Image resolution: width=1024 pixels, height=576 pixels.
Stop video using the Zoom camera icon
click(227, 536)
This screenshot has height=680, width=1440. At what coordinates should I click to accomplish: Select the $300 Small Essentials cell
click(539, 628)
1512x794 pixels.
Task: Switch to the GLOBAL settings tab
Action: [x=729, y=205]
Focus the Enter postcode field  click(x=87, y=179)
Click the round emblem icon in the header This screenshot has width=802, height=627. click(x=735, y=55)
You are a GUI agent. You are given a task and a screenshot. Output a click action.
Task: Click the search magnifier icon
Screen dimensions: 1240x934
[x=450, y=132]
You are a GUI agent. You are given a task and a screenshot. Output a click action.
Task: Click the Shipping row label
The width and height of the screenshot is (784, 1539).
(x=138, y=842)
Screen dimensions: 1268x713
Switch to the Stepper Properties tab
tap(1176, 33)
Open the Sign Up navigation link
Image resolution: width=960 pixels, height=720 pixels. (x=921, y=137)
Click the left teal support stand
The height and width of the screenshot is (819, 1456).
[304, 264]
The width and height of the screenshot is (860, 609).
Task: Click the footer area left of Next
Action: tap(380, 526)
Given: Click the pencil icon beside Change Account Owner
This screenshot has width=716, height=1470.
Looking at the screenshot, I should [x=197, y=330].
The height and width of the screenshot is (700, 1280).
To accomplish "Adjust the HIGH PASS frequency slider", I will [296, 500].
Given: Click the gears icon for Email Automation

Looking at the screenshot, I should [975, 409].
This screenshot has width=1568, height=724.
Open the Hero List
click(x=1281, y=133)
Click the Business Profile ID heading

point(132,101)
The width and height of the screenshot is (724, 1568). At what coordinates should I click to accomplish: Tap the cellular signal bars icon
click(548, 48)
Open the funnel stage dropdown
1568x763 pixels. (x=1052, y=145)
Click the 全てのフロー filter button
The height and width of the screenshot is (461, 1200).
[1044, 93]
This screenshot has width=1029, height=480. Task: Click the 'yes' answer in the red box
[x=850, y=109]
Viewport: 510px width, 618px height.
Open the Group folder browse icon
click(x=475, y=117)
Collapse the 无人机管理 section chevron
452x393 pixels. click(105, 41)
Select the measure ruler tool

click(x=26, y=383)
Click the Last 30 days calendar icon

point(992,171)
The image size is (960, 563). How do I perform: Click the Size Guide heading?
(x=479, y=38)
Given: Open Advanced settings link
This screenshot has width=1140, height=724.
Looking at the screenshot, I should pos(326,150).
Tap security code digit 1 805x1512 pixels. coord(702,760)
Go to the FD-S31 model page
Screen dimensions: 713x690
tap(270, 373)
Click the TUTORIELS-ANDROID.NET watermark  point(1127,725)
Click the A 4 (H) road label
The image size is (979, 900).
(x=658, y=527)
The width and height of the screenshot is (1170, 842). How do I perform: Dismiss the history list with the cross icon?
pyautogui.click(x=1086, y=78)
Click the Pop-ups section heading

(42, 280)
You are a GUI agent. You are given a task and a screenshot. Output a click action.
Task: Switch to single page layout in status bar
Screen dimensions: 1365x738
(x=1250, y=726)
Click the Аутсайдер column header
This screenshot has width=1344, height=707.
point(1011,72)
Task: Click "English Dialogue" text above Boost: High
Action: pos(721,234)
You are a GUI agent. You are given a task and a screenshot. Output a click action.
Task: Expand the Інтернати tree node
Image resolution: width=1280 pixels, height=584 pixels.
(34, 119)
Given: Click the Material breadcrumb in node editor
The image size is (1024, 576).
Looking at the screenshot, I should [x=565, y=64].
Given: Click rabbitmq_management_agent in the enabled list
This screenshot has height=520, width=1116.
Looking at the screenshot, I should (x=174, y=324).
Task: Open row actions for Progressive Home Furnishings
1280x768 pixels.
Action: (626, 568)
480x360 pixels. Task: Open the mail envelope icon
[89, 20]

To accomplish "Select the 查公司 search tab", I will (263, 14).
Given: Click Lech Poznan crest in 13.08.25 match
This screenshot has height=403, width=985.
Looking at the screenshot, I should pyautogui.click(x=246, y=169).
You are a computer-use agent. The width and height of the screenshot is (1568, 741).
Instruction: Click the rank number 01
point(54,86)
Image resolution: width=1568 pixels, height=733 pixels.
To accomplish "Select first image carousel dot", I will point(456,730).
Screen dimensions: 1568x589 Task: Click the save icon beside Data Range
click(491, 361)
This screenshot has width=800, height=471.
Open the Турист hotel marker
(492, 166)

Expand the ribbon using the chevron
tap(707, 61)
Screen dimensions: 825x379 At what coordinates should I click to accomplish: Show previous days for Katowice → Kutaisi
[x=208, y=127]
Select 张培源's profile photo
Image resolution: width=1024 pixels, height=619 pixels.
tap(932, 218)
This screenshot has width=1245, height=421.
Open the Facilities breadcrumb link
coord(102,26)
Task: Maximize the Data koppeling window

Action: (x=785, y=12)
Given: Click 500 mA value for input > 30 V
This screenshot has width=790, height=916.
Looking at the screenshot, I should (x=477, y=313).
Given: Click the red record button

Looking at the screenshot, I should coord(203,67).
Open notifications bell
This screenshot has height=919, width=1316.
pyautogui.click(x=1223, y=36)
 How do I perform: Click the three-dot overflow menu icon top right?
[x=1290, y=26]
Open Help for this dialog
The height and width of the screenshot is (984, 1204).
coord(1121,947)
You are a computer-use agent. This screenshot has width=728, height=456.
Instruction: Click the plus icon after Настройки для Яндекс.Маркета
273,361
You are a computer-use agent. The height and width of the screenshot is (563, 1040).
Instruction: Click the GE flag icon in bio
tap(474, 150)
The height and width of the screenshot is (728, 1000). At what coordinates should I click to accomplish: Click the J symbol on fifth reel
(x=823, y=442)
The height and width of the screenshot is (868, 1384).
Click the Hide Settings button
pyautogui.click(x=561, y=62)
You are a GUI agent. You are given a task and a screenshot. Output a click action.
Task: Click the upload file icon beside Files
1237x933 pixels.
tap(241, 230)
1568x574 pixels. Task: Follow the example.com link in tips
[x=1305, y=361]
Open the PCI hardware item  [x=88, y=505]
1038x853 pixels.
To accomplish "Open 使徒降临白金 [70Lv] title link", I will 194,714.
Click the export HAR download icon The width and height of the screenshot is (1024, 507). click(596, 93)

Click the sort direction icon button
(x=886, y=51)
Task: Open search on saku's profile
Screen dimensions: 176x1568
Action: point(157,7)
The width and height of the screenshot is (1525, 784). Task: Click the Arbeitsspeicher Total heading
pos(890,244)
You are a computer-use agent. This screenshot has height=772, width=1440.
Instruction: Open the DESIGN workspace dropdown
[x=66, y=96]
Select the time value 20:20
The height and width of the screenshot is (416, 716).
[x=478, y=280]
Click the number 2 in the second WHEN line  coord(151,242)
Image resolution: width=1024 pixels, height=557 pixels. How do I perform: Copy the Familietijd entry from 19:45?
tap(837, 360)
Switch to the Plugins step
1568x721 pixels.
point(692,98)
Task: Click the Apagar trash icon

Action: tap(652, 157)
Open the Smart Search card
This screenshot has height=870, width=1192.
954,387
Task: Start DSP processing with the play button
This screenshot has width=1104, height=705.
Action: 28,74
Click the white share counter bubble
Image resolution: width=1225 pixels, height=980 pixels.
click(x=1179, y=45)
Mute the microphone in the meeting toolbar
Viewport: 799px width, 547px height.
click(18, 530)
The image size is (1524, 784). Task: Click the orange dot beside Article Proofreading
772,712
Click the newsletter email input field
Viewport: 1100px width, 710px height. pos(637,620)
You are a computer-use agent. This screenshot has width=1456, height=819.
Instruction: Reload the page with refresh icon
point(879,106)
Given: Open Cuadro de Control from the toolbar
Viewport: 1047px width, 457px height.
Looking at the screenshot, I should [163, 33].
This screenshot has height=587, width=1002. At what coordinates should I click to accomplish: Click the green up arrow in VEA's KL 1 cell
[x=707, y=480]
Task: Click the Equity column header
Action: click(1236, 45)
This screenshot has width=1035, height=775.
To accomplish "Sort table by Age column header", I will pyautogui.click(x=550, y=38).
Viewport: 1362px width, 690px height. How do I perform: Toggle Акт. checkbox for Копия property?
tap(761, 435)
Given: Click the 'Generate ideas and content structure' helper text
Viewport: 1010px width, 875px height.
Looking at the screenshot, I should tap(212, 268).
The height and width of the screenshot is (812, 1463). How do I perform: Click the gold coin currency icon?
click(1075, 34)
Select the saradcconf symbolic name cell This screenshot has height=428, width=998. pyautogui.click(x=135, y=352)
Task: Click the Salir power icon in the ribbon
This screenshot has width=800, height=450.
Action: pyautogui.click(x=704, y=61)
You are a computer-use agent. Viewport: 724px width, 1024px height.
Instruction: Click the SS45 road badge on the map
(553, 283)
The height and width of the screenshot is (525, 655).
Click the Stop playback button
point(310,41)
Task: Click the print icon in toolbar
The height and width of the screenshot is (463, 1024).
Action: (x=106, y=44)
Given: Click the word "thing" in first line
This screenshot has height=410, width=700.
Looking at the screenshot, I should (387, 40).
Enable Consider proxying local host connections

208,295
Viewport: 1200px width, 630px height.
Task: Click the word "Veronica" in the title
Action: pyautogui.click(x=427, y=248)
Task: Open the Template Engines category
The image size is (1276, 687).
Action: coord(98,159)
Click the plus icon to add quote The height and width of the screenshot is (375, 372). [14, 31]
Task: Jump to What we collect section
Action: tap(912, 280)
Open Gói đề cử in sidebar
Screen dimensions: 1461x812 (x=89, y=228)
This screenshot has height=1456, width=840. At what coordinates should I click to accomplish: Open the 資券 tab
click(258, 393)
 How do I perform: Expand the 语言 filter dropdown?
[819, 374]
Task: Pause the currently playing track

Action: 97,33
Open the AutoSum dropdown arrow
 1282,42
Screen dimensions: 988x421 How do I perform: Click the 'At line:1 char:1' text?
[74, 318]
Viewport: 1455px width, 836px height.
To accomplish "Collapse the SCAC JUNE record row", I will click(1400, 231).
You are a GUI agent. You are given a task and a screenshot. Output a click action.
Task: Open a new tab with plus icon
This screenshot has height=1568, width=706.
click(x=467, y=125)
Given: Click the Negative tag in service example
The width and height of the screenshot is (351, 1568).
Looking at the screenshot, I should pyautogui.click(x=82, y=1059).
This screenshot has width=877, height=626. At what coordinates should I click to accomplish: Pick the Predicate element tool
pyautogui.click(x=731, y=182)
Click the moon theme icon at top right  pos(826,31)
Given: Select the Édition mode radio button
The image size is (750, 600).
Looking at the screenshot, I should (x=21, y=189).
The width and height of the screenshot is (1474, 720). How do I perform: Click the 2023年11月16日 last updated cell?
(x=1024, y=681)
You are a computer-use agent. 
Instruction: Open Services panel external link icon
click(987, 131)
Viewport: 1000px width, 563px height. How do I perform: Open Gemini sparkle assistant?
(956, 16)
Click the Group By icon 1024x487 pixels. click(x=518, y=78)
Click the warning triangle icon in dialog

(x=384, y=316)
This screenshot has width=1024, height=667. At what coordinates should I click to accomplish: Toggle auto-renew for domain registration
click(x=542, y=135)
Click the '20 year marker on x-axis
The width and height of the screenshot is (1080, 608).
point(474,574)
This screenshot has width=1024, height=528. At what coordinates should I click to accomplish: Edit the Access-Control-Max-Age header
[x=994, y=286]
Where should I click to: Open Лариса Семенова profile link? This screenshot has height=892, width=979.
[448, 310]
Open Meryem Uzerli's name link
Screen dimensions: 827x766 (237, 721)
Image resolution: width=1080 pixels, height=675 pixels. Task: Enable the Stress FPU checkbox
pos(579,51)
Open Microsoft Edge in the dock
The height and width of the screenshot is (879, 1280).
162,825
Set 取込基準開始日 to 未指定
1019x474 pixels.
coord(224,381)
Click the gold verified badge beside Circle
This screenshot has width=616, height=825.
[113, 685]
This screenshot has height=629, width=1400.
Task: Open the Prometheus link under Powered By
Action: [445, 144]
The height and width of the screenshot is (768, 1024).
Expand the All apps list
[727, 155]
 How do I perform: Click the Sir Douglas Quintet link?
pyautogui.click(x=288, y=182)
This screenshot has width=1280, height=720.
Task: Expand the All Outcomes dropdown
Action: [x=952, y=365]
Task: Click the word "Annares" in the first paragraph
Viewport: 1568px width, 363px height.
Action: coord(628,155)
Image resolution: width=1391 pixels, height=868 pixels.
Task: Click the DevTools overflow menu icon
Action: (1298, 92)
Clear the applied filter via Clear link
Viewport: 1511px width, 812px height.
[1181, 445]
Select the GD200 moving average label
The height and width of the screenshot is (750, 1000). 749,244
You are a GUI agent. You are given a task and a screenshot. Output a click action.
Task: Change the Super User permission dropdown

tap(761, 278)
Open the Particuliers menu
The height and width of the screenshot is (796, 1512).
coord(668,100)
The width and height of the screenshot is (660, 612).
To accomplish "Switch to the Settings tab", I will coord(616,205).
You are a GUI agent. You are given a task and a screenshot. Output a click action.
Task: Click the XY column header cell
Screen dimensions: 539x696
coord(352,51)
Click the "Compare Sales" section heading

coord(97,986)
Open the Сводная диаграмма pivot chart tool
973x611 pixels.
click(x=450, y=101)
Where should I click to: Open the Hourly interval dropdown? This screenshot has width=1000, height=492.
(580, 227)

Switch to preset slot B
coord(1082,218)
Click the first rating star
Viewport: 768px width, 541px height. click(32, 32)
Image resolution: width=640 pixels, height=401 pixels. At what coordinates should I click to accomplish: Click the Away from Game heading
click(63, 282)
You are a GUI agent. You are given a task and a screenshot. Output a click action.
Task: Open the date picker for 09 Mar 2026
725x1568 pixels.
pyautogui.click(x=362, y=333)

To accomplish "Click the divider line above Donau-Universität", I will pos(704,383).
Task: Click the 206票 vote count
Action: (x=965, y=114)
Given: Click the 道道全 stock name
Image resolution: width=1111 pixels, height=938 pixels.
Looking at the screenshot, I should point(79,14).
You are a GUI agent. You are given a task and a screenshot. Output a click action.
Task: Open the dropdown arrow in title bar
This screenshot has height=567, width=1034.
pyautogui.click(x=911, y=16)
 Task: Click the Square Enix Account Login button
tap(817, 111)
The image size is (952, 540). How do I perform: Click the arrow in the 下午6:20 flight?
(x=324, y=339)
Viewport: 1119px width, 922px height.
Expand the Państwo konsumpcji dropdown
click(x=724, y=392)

※

WORK TASK: Across the entries above, find each line with the word "value" and please copy it out.

ANSWER TO THE PROBLEM:
Given: Click 500 mA value for input > 30 V
Select the time value 20:20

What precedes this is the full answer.